Over his eight years at Microsoft, Harrell led a team in Bing Maps, the Seattle-based tech company’s mapping division. Specifically, Harrell worked on the “development end of Microsoft’s Streetside program.”
Like most of the other mapmakers mentioned above, Microsoft’s Streetside program was a project to capture real world data and imagery and turn it into a 360-degree view of the surrounding world. The imagery captured was also used as a source to help “build a better map,” Harrell tells me. From images, Harrell and his colleagues were also able to extract lane information for roads and build a map.
Michael Harrell, VP Engineering, TomTom Maps.
With innovative algorithms Harrell and his team were able to map more efficiently, faster and with a high degree of accuracy. More so than what anyone else was doing at the time. But there was a catch: the cost.
While the map was high quality, it was only slightly better than the best alternatives of the time.
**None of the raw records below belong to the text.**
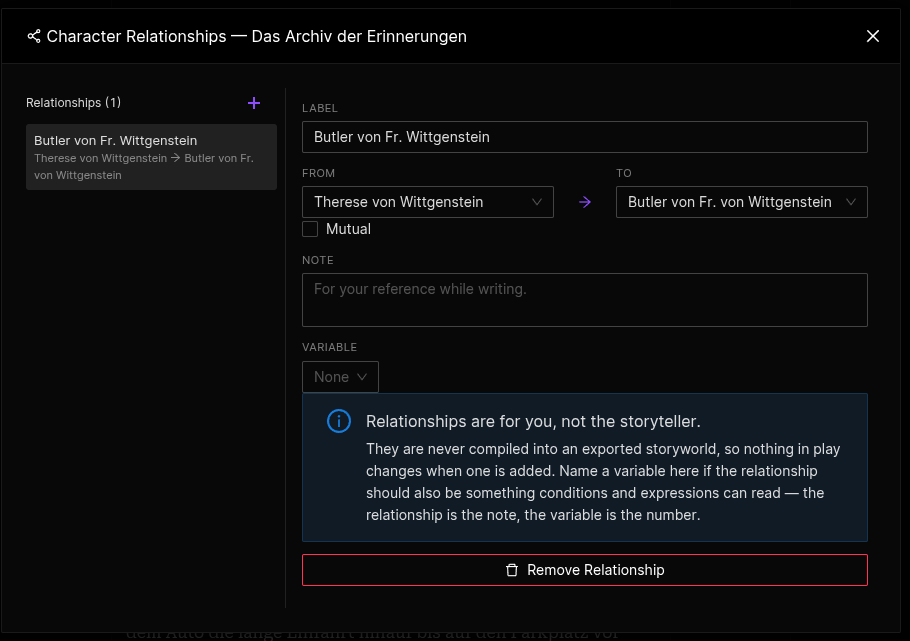Click the trash can icon
This screenshot has width=910, height=641.
[x=511, y=570]
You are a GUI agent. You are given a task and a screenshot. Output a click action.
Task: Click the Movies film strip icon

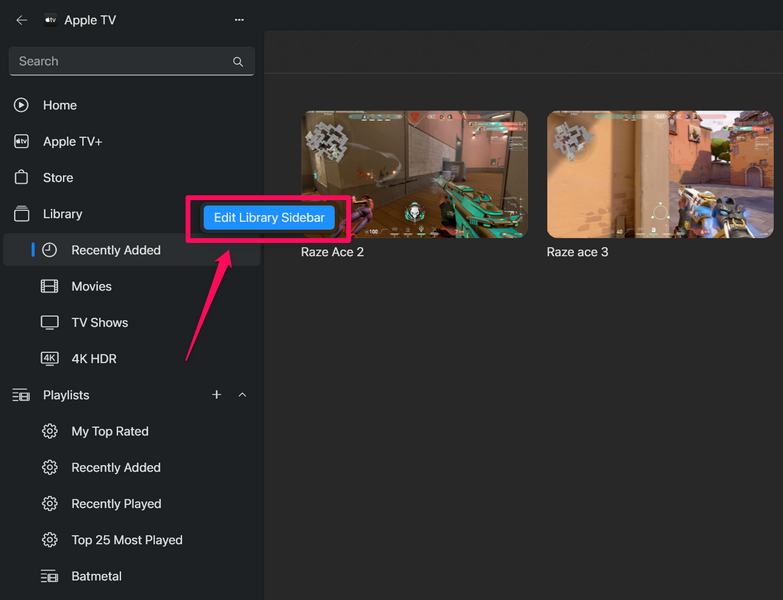49,287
And that improvement came at a cost of hundreds of millions of dollars, just for a map of the U.S. Mapping the entire world would run up a bill entering the billions. That’s not even acknowledging the time it takes to go out and gather the data to put through the algorithms. And of course, writing algorithms is one thing, they must constantly be fed new data to keep the map up to date.Bing Maps, Microsoft's consumer mapping application. Credit: Bing Maps.
In 2015, Microsoft sold off the division of its mapping business that was tasked with gathering original data. It sold it to ride-hailing upstart Uber, no less. In the same year, Uber also bought mapping startup deCarta for an undisclosed amount.
In 2016, Uber made further statements of intent, saying that it would “double down” on mapping tech. Brian McLendon, Uber’s Vice President at the time, wrote a blog post highlighting the specific demands Uber places on maps and that there were few options that offered the detail the company needed.
Even though Uber was investing a lot in its own mapping tech, it still relies on a number of industry partners for geospatial data.
TomTom announced in 2020 that it was deepening ties with the ride-hailing company. Uber continued integrating TomTom’s maps, traffic data and Maps APIs, and became a key editing partner of TomTom’s maps. There are various other articles that demonstrate Uber’s need, and reliance on, a broad use of mapping and location tech. It even made its own geospatial software tool, Kepler.gl.
The ride-hailing company has also used map services from other providers, paying a handsome $58 million for one. Though that pales in comparison to the $500 million Uber was reportedly going to spend to make its own map and the $3 billion it was allegedly ready to put down to buy HERE when Nokia was looking to sell.
The importance and value of location data to companies like Uber, but also the challenges they face in gathering and processing it, can’t be overstated.
TomTom might be well known for its navigation devices, but beneath it all, it’s a mapmaker.
It maintains relationships and connections to major sources of data which can be used to make maps. In many cases, it’s not a technical challenge generating this data, but a business challenge of gaining access and building a relationship with who might generate the source.
While at Microsoft, Harrell proved that companies could catch up to what was already on the market, but not without incurring extreme expense. To do so, they also had to be incredibly innovative and daring, which is also rare in this industry.
Today, mapmakers are not spending time figuring out how to build maps from scratch. They’ve done that. TomTom figured that out a long time ago. What they are now having to adapt to is the fast-changing world and the increased demands being placed on maps and location data.
Harrell tells me that it’s a “literal tsunami of data coming in,” the best and smartest map will be made by the company that has the wherewithal to make as much use of this data as possible, and as quickly as possible.
Those that want to get into mapmaking face a mountainous challenge of time, resources and expertise. Which, for the vast majority, represents too great a barrier to entry.